On the Line: A Story of Class, Solidarity, and Two Women’s Epic Fight to Build a Union
by Daisy Pitkin
Algonquin Books, 2022, 288 pp.


For American workers, as Mike Davis once argued, defeat compounds defeat, creating an ever-growing legacy of working-class organizations that either shatter or become compromised—racist, or corrupt, or ossified and bureaucratic, or in bed with their enemies, or tiny and weak. These organizations transmit their historical damage onto the subsequent generation; each cohort navigates a set of impossible choices and gives shape to the impossible choices facing the next one. Individual activists, militants, and organizers must confront these legacies, which play out not just within their organizations but within themselves. Yet on rare occasions, workers find an opening and the room to run, and summon the courage to pursue it. In the process, they may transform an existing organization, shoving it in a new direction, or they may shake it off like dead skin and create something new.

Never knowing how close you are to such a moment, and always hoping to survive long enough to find one, people trying to build the labor movement live out the oddest combination of griminess and exaltation. Dedicated to the highest principles—the cause of labor is the hope of the world—you may find yourself engaging in manipulation, deception, and intimidation. Wishing only to help the working class project its voice, you hear yourself telling someone to hush up: not right now, wait for a more opportune moment, stick to the talking points. Driven by a desire to draw out and celebrate the endurance, intelligence, and care that bind ordinary people to each other and endow them with world-shaking strength, you betray people you love—people you have spent years begging to trust each other, and to trust you.

Sometimes—rarely—it works: trust is met with trust, love with love, strength with strength. A group of workers fights and wins, and the world begins to transform. Stranger still, they find they too have transformed, which may be more important than the wages and protections they have won. Here is the exaltation: when they forge solidarity and surmount innumerable obstacles, people become greater than themselves. Afterward, you look back on yourself and scarcely recognize the tiny, guarded self you were before. (Later, stumbling through another struggle, you will find that you are not nearly so unencumbered as you believed in this ecstatic moment; beyond the summit of this first peak was a valley, and then another, higher ridge.)

Solidarity is rapturous when it flowers, though its root system is down among ordinary people muddling through and doing their best under conditions not of their choosing. For this reason one can only be struck by its sheer sublimity, as a terrifying force of compulsion vastly larger than the individual. This sublimity is what makes organizing so difficult to capture and represent. Unable to channel its terrible passions yet not wishing to betray the cause, the writer—or scholar, or composer, or director, or painter, or photographer—reduces it to simple heroics or learnable lessons, or avoids it altogether. But in On the Line, Daisy Pitkin has figured out how to look with both eyes—to inhabit both sides of the contradiction—and the result is easily one of the best books ever written about American trade unionism. Reading it, I wept.
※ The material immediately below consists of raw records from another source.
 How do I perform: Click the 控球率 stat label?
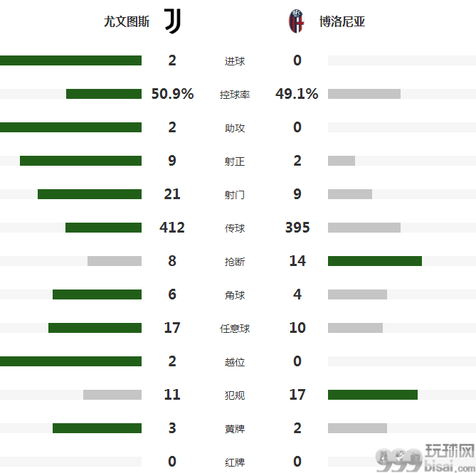[x=235, y=95]
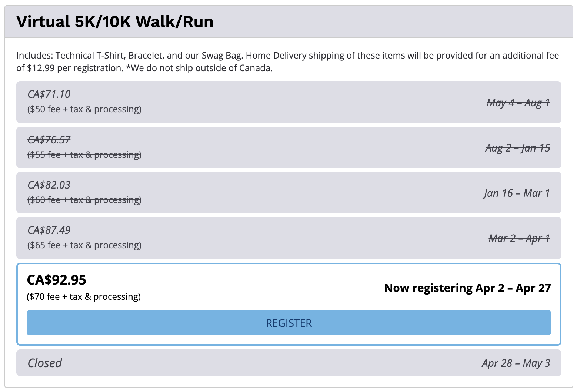577x392 pixels.
Task: Click the struck-through CA$87.49 price
Action: pos(49,230)
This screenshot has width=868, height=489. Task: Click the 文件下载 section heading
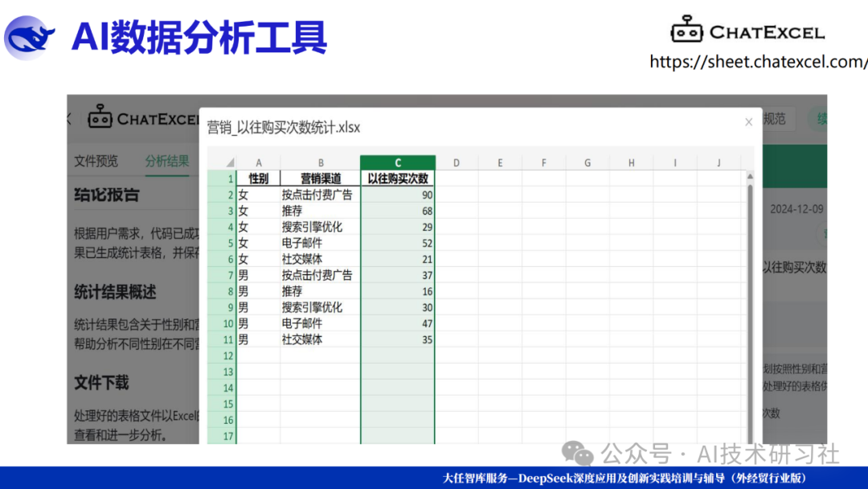point(101,382)
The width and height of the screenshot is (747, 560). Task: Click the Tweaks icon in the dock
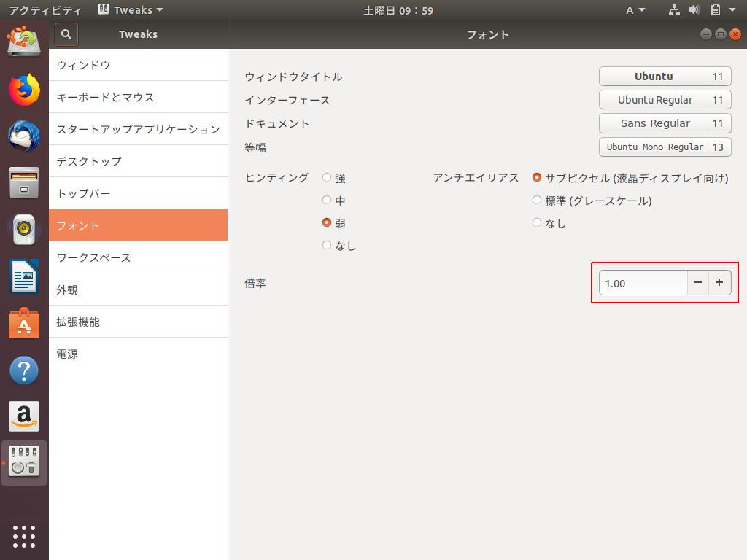coord(24,462)

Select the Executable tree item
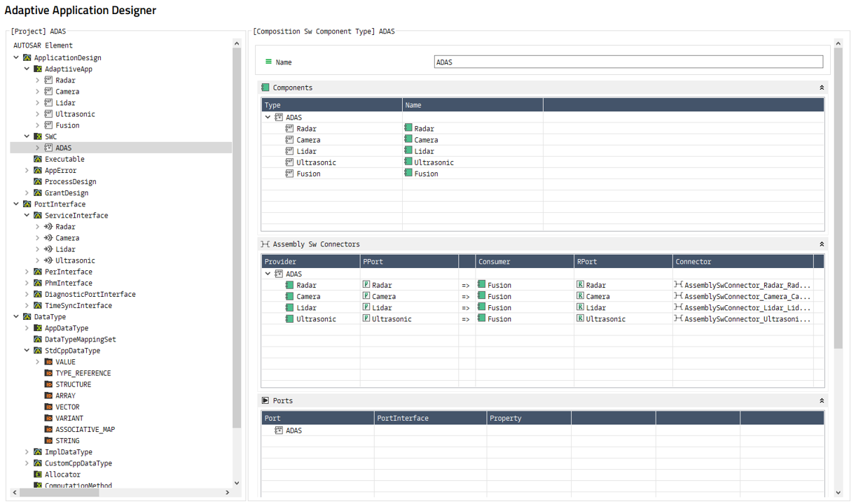[x=64, y=159]
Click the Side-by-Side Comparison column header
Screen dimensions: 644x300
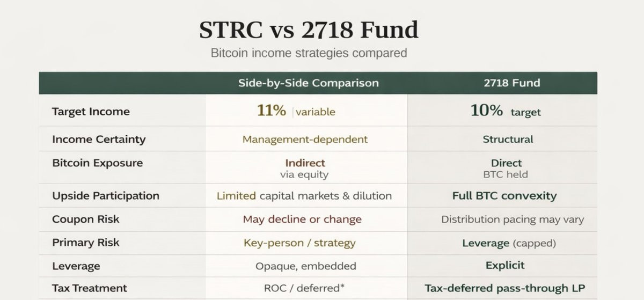coord(309,83)
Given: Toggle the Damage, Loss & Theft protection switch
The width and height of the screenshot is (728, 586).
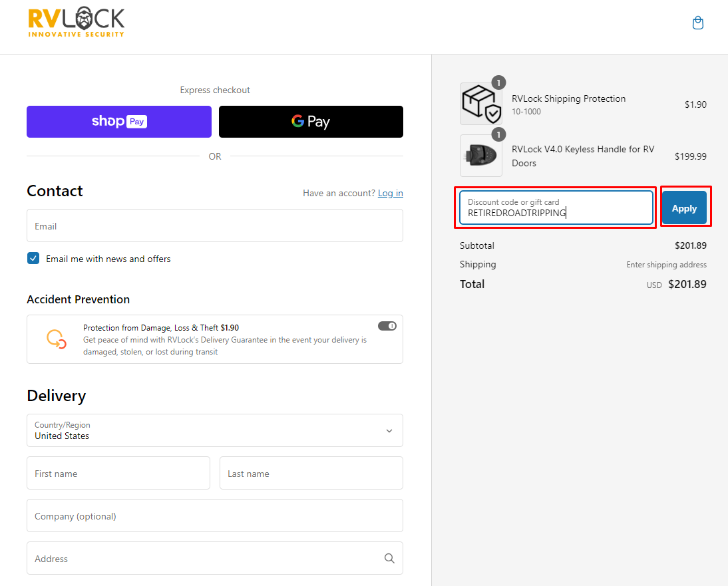Looking at the screenshot, I should point(387,326).
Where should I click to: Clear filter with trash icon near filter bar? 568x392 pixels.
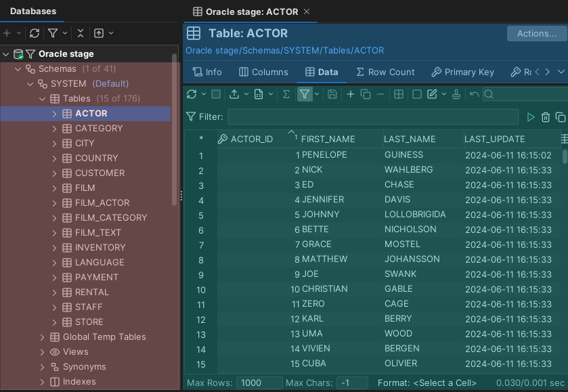point(546,117)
The basis of the book—more or less a memoir—is simple enough: Pitkin’s years organizing laundry workers for the union that was UNITE in the early 2000s, UNITE HERE in the mid to late 2000s, and Workers United from the 2010s to present. The campaigns are exemplary, not unique. Her successes and setbacks should be recognizable to any organizer. This is partly why the book is useful: Pitkin digs deep into an ordinary fight in an ordinary place by ordinary people who are constantly fucking up, coming up short, disappointing one another and themselves, and forging something of great power in the process. Pitkin learns not to

think of power as a finite sum, a thing that is acquired by wresting it away—however forcefully—from the powerful, as if the work of organizing were akin to cleaving an orange, or as if the substance of solidarity were the same as the substance of oppression. What I mean is that I no longer think that worker power originates with the boss, or that workers come by it by taking it away from the company where they work. Worker power is built and waged through an entirely separate system.
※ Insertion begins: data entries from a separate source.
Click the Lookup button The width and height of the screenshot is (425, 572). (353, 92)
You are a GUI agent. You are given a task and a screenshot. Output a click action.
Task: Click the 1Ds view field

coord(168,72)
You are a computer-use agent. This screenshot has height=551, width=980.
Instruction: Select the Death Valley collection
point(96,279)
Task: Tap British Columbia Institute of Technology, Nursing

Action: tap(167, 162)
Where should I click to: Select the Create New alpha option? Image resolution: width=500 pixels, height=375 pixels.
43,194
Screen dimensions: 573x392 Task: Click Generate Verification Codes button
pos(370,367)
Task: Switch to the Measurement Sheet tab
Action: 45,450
On the Line, written in the second person, is almost epistolary. Pitkin addresses the book to Alma, a worker in the soil-sort department of a Sodexho laundry factory in Phoenix, Arizona. (I will call Pitkin by her first name, Daisy, when referring to her as a character in the story, and as Pitkin when describing the author.) “You were our first contact at that laundry because your husband was the cousin of the shop steward (the person elected by their coworkers to defend their collective bargaining agreement and represent them in dealing with the boss) at the one union laundry in Phoenix, Mission Linen,” she writes to Alma. “I knocked on your door with Manuel a few days into the preparation work we were doing. It was one of the first times I’d been on a union house call.” Alma was ready. “Your grandfather had been part of the land struggles in Mexico; your father led copper mine strikes in Sonora. You said, I know what it means to fight.”
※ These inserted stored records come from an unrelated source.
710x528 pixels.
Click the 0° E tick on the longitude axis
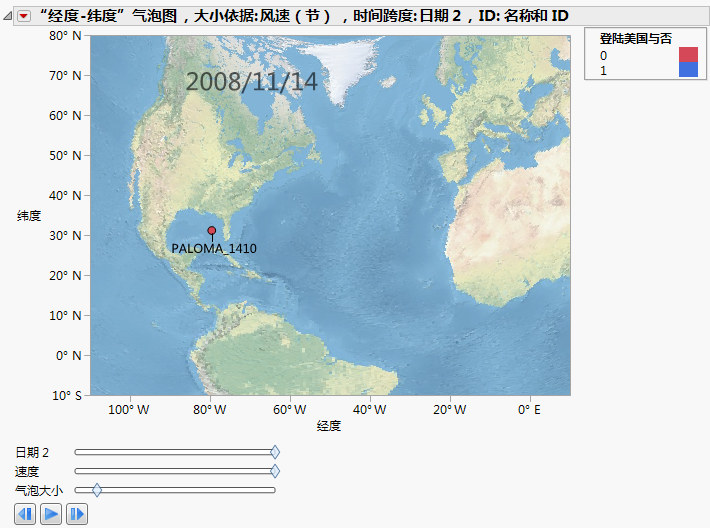tap(529, 409)
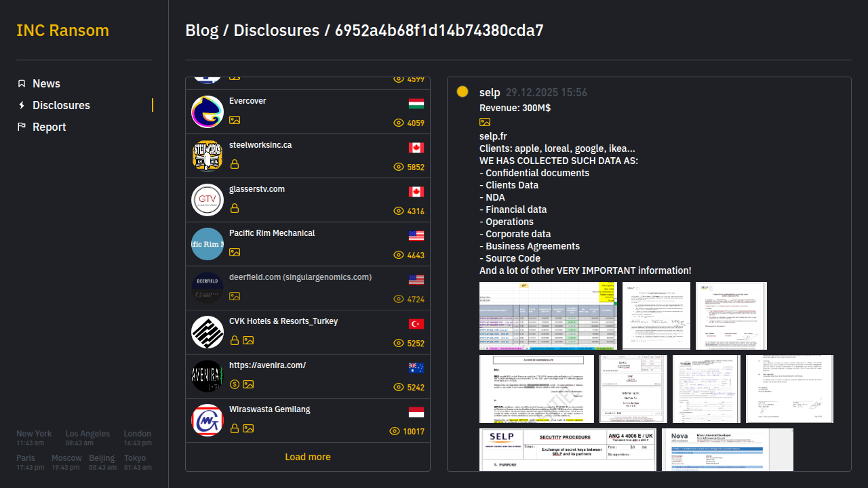Click the dollar icon under https://avenira.com/
The width and height of the screenshot is (868, 488).
(x=235, y=384)
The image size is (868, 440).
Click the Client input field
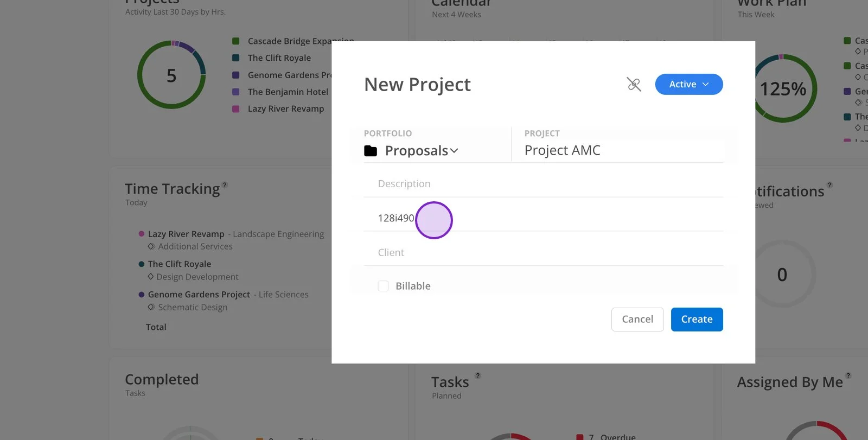[x=544, y=252]
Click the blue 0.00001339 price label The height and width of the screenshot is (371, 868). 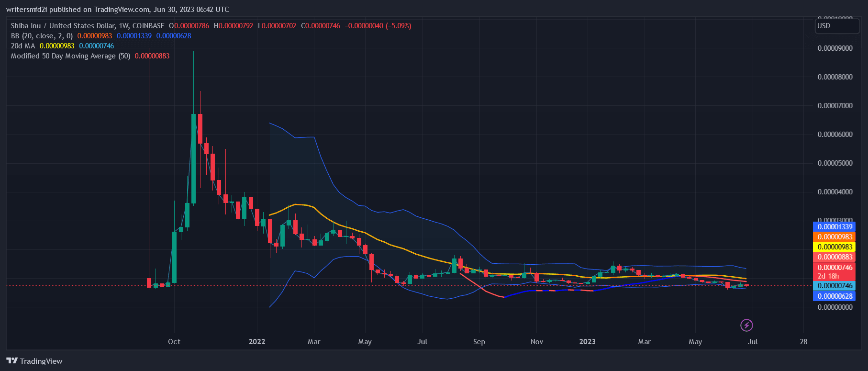click(x=835, y=227)
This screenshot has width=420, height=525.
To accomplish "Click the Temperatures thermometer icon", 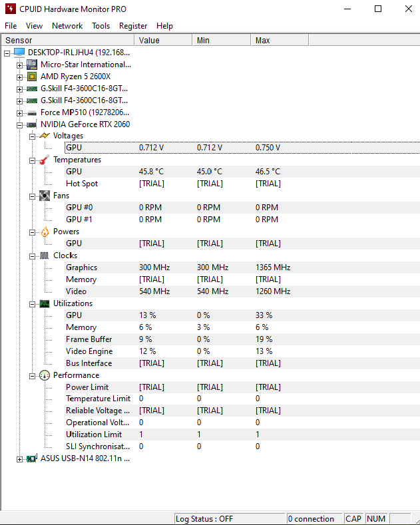I will (x=45, y=160).
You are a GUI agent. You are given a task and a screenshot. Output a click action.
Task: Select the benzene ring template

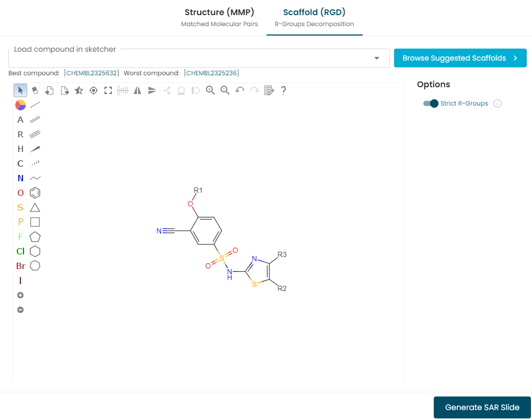click(35, 193)
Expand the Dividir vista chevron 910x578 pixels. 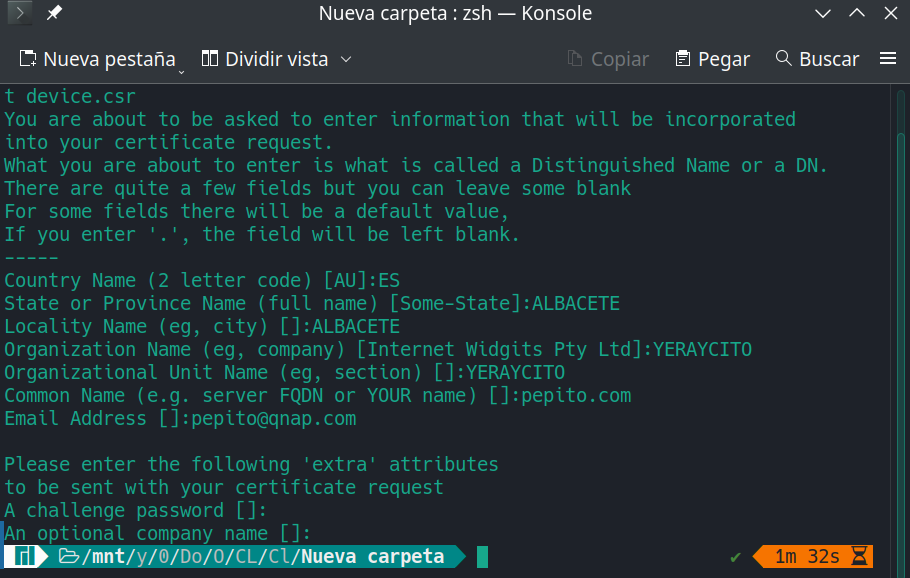coord(346,59)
A new organizer often finds her footing only after encountering a worker who knows what it means to fight, whose courage and clarity can begin to persuade the organizer that she is not forcing workers forward but accompanying them. Alma plays this role for Daisy. After they meet, the organizing director presses Daisy and her colleague Manuel to explain why they trusted Alma enough to drop the subterfuge that often characterizes an early-stage campaign. “Manuel kept saying, I trust her, I trust her, and Don’t worry. We’re not going to get made. The director didn’t ask me—I was new, and she didn’t know if I was any good at reading a person, the way organizers learn to do.” Soon Alma steals a list of workers’ names from a bulletin board, proving herself at the tradecraft of organizing. Daisy, meanwhile, is certain she has been spotted while tailing a laundry truck: “I imagined having to tell you that I’d fucked up, that I’d gotten us made while following a truck, that there would be no union in the factory after all.”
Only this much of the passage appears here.